▶ _WHAT THIS TASK INVOLVES_:
Please go through the listing from the line with "This screenshot has height=802, width=1186." to the line with "point(689,1207)" and swap "pixels" for "px", leaving everything else as it is.

%%

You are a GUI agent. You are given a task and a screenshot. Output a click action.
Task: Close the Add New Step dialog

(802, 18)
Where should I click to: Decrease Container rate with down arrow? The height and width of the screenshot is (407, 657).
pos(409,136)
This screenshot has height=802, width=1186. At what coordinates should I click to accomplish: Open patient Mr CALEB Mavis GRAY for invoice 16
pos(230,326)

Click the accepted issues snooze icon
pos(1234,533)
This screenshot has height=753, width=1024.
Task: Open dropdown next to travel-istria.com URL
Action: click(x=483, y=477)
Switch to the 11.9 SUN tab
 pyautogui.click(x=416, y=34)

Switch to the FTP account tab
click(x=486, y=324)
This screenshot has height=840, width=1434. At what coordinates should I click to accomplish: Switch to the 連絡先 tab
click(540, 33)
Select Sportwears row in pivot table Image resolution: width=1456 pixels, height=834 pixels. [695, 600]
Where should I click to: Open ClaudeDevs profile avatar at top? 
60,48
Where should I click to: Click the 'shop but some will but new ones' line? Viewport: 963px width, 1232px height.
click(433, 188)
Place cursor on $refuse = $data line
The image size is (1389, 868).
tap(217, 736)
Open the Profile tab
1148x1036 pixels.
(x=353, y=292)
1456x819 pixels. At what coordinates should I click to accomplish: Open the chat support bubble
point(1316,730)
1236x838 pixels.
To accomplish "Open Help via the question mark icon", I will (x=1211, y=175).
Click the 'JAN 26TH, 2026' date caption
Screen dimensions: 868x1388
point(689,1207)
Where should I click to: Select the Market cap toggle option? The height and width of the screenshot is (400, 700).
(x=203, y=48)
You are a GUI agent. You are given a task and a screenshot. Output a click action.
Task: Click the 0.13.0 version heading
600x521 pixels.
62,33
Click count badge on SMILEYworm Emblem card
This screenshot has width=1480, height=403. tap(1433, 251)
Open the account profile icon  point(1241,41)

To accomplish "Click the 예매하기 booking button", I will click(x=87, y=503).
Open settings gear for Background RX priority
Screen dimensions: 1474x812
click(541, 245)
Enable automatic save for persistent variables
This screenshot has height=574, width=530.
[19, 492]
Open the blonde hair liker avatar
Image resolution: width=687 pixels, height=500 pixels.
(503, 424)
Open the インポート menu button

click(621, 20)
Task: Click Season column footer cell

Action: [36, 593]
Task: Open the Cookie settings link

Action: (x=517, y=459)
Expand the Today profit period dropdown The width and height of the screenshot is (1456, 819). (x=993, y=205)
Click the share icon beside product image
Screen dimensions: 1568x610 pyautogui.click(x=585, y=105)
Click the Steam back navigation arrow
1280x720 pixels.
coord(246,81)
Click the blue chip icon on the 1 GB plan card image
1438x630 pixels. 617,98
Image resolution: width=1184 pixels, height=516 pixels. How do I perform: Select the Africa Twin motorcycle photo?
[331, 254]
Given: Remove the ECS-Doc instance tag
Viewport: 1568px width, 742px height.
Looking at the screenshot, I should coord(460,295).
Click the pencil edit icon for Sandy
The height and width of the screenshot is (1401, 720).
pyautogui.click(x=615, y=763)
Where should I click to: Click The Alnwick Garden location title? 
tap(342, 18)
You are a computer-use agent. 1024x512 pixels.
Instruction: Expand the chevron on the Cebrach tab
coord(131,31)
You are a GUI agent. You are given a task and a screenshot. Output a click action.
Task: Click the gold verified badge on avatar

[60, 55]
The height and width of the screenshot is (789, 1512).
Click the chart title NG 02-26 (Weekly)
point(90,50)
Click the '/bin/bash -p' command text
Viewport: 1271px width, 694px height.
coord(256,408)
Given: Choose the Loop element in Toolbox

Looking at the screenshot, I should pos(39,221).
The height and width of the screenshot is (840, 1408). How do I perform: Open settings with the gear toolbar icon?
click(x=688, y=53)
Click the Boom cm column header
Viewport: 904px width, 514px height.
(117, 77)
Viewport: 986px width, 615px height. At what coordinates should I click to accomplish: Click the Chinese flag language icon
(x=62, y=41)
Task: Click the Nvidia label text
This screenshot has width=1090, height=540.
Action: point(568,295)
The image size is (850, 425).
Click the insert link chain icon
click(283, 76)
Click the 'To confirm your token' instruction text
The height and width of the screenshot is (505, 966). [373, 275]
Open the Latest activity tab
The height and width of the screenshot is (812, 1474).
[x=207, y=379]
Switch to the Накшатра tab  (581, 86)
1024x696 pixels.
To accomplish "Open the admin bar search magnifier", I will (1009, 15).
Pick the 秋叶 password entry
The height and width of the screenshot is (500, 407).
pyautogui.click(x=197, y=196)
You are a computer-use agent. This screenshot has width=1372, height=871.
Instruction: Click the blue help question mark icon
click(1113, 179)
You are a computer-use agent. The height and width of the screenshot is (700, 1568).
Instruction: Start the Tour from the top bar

%%

▶ _REPLY TO THE TASK_:
This screenshot has height=802, width=1186. At what coordinates should I click to accomplish: Open patient Mr CALEB Mavis GRAY for invoice 16
pos(230,326)

Click the accepted issues snooze icon
pos(1234,533)
This screenshot has height=753, width=1024.
Task: Open dropdown next to travel-istria.com URL
Action: click(x=483, y=477)
Switch to the 11.9 SUN tab
 pyautogui.click(x=416, y=34)

Switch to the FTP account tab
click(x=486, y=324)
This screenshot has height=840, width=1434. At what coordinates should I click to accomplish: Switch to the 連絡先 tab
click(540, 33)
Select Sportwears row in pivot table Image resolution: width=1456 px, height=834 px. [695, 600]
Where should I click to: Open ClaudeDevs profile avatar at top? 
60,48
Where should I click to: Click the 'shop but some will but new ones' line? Viewport: 963px width, 1232px height.
click(433, 188)
Place cursor on $refuse = $data line
The image size is (1389, 868).
tap(217, 736)
Open the Profile tab
1148x1036 px.
(x=353, y=292)
1456x819 px. At what coordinates should I click to accomplish: Open the chat support bubble
point(1316,730)
1236x838 px.
To accomplish "Open Help via the question mark icon", I will (x=1211, y=175).
Click the 'JAN 26TH, 2026' date caption
Screen dimensions: 868x1388
point(689,1207)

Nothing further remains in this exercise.